> _WORK INSTRUCTION_
Look below for the line containing "FAQs (486, 28)"; from there, print each line exactly up to and including the line containing "Derek M. Johnson (309, 306)", and stop.

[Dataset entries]
....

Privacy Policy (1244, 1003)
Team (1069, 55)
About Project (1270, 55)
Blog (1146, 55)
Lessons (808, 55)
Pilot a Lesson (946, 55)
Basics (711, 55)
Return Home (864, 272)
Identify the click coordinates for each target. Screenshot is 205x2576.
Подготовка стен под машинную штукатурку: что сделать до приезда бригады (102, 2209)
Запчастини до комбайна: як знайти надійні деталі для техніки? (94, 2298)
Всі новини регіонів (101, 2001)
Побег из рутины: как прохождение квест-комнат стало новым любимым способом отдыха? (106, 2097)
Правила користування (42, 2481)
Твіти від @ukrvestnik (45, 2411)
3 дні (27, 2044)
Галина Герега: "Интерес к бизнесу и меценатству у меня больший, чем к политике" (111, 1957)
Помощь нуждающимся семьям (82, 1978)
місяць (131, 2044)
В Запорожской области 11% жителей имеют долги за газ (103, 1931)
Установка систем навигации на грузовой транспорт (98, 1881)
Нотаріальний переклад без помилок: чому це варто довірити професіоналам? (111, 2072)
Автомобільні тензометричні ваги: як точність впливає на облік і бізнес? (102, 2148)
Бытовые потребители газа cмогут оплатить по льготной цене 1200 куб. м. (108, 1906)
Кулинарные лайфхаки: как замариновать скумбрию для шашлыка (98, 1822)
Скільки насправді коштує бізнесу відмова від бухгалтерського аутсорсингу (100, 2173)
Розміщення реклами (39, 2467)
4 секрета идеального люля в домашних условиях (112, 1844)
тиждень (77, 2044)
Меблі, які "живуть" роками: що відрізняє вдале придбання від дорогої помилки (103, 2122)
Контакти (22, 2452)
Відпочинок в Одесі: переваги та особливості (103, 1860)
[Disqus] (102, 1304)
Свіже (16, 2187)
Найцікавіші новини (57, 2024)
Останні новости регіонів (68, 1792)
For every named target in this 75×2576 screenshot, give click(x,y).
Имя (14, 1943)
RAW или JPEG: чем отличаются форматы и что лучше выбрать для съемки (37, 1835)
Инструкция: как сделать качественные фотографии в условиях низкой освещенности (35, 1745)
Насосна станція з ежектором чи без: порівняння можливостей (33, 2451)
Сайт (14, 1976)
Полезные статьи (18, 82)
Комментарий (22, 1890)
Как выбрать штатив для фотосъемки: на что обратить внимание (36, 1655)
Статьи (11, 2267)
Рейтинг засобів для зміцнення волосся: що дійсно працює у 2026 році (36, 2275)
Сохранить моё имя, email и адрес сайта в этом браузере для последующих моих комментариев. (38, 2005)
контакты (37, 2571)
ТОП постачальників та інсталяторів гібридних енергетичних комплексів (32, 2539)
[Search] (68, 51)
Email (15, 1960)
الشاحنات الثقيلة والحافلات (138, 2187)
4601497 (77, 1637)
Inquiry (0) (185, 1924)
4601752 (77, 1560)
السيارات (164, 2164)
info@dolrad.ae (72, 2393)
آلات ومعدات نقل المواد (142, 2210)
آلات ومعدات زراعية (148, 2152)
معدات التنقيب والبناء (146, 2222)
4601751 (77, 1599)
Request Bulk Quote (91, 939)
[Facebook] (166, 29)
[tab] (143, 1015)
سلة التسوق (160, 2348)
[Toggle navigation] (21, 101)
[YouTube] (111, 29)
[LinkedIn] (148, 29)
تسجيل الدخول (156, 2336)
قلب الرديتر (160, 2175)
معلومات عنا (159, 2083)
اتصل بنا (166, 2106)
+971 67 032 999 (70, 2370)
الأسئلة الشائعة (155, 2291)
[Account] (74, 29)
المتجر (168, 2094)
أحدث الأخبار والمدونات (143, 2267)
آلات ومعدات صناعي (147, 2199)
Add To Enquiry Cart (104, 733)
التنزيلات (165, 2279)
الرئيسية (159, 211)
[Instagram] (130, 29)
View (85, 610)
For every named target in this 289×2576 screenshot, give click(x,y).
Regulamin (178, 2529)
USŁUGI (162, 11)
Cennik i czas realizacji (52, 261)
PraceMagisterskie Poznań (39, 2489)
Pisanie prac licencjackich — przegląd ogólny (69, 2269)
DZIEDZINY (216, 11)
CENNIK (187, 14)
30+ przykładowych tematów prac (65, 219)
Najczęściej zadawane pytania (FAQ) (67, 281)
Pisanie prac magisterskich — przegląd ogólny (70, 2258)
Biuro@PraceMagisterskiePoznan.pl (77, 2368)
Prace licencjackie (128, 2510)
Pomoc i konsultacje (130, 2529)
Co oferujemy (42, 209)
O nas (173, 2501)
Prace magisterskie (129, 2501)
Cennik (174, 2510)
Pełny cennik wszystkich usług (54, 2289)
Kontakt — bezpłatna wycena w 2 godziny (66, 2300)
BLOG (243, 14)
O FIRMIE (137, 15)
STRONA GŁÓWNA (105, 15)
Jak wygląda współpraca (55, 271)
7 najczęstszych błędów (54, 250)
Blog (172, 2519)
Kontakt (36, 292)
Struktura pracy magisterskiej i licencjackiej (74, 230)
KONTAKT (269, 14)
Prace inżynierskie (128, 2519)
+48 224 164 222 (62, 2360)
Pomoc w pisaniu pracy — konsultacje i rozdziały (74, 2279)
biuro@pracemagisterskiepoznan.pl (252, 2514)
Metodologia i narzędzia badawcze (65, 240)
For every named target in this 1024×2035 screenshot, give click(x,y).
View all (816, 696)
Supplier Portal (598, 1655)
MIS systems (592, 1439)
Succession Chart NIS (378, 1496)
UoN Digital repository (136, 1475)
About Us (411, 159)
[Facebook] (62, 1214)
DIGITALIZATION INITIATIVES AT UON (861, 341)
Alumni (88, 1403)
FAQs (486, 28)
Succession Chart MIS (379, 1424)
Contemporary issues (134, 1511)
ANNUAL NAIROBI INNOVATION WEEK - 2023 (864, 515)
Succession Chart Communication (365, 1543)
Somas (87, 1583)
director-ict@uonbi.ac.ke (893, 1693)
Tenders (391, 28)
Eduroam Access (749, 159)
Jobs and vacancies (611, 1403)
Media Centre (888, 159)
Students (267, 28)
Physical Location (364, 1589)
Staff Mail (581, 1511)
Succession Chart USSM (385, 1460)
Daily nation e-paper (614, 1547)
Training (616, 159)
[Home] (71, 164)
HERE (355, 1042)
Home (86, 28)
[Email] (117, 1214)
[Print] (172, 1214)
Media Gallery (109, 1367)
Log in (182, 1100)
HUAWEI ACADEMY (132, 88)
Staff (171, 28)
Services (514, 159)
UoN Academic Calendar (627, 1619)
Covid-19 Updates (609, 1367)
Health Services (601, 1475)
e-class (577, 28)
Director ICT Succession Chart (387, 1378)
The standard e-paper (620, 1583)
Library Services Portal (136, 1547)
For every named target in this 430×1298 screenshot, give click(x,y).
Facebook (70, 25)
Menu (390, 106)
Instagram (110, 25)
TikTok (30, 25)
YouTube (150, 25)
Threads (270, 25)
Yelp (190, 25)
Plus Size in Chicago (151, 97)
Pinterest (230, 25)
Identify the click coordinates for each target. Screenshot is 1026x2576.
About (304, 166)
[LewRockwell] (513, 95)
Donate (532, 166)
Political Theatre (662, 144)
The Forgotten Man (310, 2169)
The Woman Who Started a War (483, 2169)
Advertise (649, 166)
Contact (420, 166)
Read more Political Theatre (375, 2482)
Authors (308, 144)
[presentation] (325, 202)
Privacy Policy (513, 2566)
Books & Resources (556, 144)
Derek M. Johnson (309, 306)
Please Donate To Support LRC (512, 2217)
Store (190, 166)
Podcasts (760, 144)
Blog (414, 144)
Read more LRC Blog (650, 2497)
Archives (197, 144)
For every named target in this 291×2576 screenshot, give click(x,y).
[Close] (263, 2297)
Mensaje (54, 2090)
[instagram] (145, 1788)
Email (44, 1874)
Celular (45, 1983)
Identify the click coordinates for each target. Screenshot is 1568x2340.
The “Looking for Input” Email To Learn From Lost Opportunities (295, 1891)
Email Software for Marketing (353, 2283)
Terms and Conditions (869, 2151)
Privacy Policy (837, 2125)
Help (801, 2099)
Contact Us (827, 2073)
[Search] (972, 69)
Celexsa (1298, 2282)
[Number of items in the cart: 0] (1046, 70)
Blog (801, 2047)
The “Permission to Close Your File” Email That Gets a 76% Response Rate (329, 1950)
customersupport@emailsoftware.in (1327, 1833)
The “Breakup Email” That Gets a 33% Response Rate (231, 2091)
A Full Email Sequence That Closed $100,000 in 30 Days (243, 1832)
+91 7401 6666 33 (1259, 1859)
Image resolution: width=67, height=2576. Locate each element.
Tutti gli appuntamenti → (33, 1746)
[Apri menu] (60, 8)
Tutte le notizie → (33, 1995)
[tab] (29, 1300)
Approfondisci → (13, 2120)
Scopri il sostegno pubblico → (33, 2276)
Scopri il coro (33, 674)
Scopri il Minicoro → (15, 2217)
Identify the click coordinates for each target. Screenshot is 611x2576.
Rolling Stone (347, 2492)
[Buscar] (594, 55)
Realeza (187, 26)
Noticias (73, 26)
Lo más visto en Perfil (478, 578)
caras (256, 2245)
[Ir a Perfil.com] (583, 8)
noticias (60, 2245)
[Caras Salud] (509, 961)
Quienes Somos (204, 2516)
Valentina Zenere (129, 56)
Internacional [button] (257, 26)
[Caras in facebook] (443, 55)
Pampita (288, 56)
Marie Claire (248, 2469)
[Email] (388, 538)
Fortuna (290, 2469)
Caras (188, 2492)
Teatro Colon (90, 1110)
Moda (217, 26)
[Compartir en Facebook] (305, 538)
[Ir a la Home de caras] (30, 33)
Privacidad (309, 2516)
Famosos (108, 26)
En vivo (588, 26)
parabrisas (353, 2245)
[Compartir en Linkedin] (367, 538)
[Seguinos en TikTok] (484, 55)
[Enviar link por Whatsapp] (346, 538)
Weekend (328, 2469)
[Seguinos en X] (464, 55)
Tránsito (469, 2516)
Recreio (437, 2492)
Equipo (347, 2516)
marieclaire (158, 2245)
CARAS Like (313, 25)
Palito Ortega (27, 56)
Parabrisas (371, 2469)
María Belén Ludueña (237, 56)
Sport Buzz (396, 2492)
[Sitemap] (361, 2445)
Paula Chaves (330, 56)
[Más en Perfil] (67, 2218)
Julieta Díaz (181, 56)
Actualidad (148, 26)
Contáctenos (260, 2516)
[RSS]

....

> _EXERCISE ANSWER_
FAQs (486, 28)
Succession Chart MIS (379, 1424)
Contemporary issues (134, 1511)
ANNUAL NAIROBI INNOVATION WEEK - 2023 (864, 515)
Succession Chart Communication (365, 1543)
Somas (87, 1583)
director-ict@uonbi.ac.ke (893, 1693)
Tenders (391, 28)
Eduroam Access (749, 159)
Jobs and vacancies (611, 1403)
Media Centre (888, 159)
Students (267, 28)
Physical Location (364, 1589)
Staff Mail (581, 1511)
Succession Chart USSM (385, 1460)
Daily nation e-paper (614, 1547)
Training (616, 159)
[Home] (71, 164)
HERE (355, 1042)
Home (86, 28)
[Email] (117, 1214)
[Print] (172, 1214)
Media Gallery (109, 1367)
Log in (182, 1100)
HUAWEI ACADEMY (132, 88)
Staff (171, 28)
Services (514, 159)
UoN Academic Calendar (627, 1619)
Covid-19 Updates (609, 1367)
Health Services (601, 1475)
e-class (577, 28)
Director ICT Succession Chart (387, 1378)
The standard e-paper (620, 1583)
Library Services Portal (136, 1547)
For every named target in this 430×1298 screenshot, give click(x,y).
Facebook (70, 25)
Menu (390, 106)
Instagram (110, 25)
TikTok (30, 25)
YouTube (150, 25)
Threads (270, 25)
Yelp (190, 25)
Plus Size in Chicago (151, 97)
Pinterest (230, 25)
Identify the click coordinates for each target. Screenshot is 1026x2576.
About (304, 166)
[LewRockwell] (513, 95)
Donate (532, 166)
Political Theatre (662, 144)
The Forgotten Man (310, 2169)
The Woman Who Started a War (483, 2169)
Advertise (649, 166)
Contact (420, 166)
Read more Political Theatre (375, 2482)
Authors (308, 144)
[presentation] (325, 202)
Privacy Policy (513, 2566)
Books & Resources (556, 144)
Derek M. Johnson (309, 306)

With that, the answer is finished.